Brasília – O procurador-geral da República, Paulo Gonet Branco, arquivou um pedido de investigação que questionava suposta pressão exercida pelo ministro do Supremo Tribunal Federal (STF) Alexandre de Moraes sobre o presidente do Banco Central, Gabriel Galípolo, em favor do Banco Master. Na mesma decisão, Gonet também afastou irregularidades em contrato de R$ 129 milhões firmado entre a instituição financeira e o escritório de advocacia de Viviane Barci de Moraes, esposa do magistrado.
Arquivamento em três dias
A representação havia sido protocolada em 24 de dezembro pelo advogado Ênio Martins Murad. Três dias depois, em 27 de dezembro, Paulo Gonet concluiu não haver “lastro probatório mínimo” que justificasse abrir apuração criminal ou administrativa. A manifestação é a primeira do novo chefe do Ministério Público Federal sobre o tema desde que assumiu o cargo, em dezembro, com apoio declarado de Moraes.
Sem provas concretas sobre pressão
Diversas reportagens publicadas por O Globo e confirmadas pelo Estadão afirmaram que Moraes teria telefonado seis vezes, em apenas um dia, para Galípolo a fim de tratar de fiscalizações no Banco Master. Na peça de arquivamento, o procurador-geral ressalta que tanto o ministro quanto o presidente do Banco Central negaram “de forma peremptória e convergente” qualquer tentativa de influência. Gonet sublinhou que, além das negativas formais, não surgiram documentos, registros telefônicos ou testemunhos que sustentassem a acusação.
Para o PGR, a narrativa permanece “no campo das suposições”, pois se baseia apenas em relatos de fonte preservada por jornalistas. Ao citar a garantia constitucional do sigilo da fonte, Gonet afirmou que essa proteção impede o avanço de investigações sobre detalhes fornecidos por interlocutores anônimos, quando inexistem outros elementos materiais.
Posicionamento de Alexandre de Moraes
Desde que as notícias vieram a público, Alexandre de Moraes tem negado qualquer ingerência em favor do Banco Master. Segundo o ministro, os telefonemas a Galípolo trataram exclusivamente das consequências da Lei Magnitsky, mecanismo adotado pelos Estados Unidos para bloquear seu acesso ao sistema financeiro internacional em setembro, por decisão do então presidente Donald Trump.
Contrato do Banco Master com escritório de advocacia
Além das suspeitas de pressão sobre o Banco Central, a representação questionou contrato de R$ 129 milhões entre o Banco Master e o escritório Barci de Moraes Advogados, que pertence à esposa do ministro. O PGR avaliou não existirem indícios de ilegalidade na contratação, destacando que se trata de relação firmada entre particulares e protegida pela autonomia da atividade advocatícia.
“Refoge ao escopo de atuação e à competência da Suprema Corte a ingerência em negócios jurídicos celebrados por entes privados”, escreveu Gonet ao justificar o arquivamento. Ele acrescentou que inexistem provas de favorecimento indevido ou contrapartida funcional a Alexandre de Moraes, ponto considerado essencial para caracterizar eventual conflito de interesses.
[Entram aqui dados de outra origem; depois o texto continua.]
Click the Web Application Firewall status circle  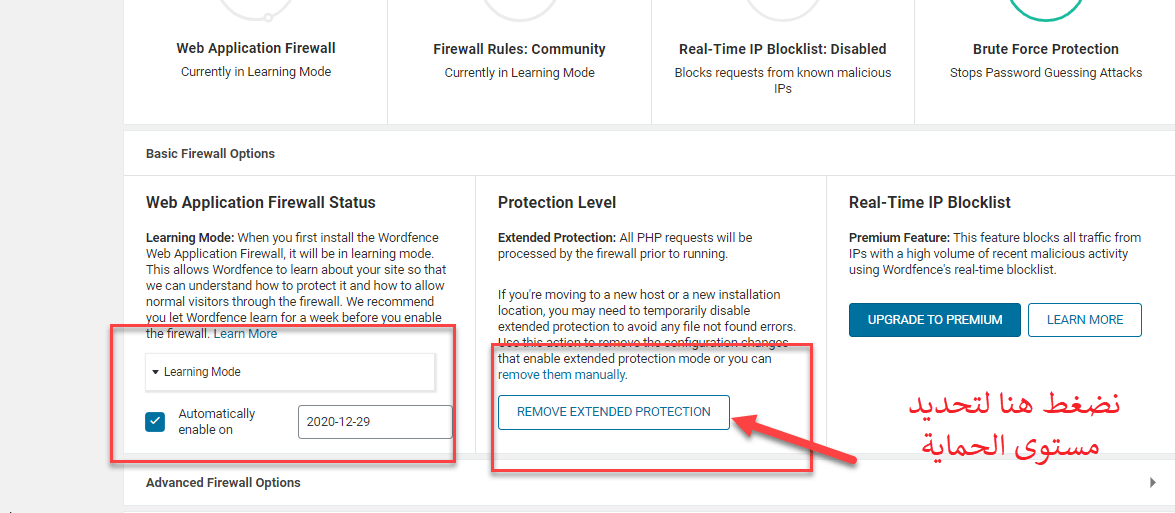[256, 9]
Primeira reação oficial de Gonet
A decisão de arquivar o caso marca a estreia pública de Paulo Gonet em temas que envolvem diretamente integrantes do Supremo. Indicado pelo presidente Luiz Inácio Lula da Silva, o procurador contou com apoio de Moraes durante o processo de escolha no Senado. Apesar da aproximação, Gonet reforçou no despacho que qualquer investigação deve se basear em provas minimamente consistentes, condição não observada no episódio.
Próximos passos
Com o arquivamento, o Ministério Público Federal encerra a análise preliminar e não realizará diligências adicionais sobre o assunto, salvo surgimento de novos elementos objetivos. A representação poderia ser reaberta se surgirem documentos, testemunhos ou registros que modifiquem o quadro atual, hipótese considerada improvável no curto prazo, de acordo com integrantes da PGR ouvidos reservadamente.
O Banco Master não se pronunciou até o fechamento desta edição. Procurado, o Banco Central reafirmou que Gabriel Galípolo “não recebeu, nem sofreu, qualquer tipo de pressão” relacionada às atividades de supervisão da instituição.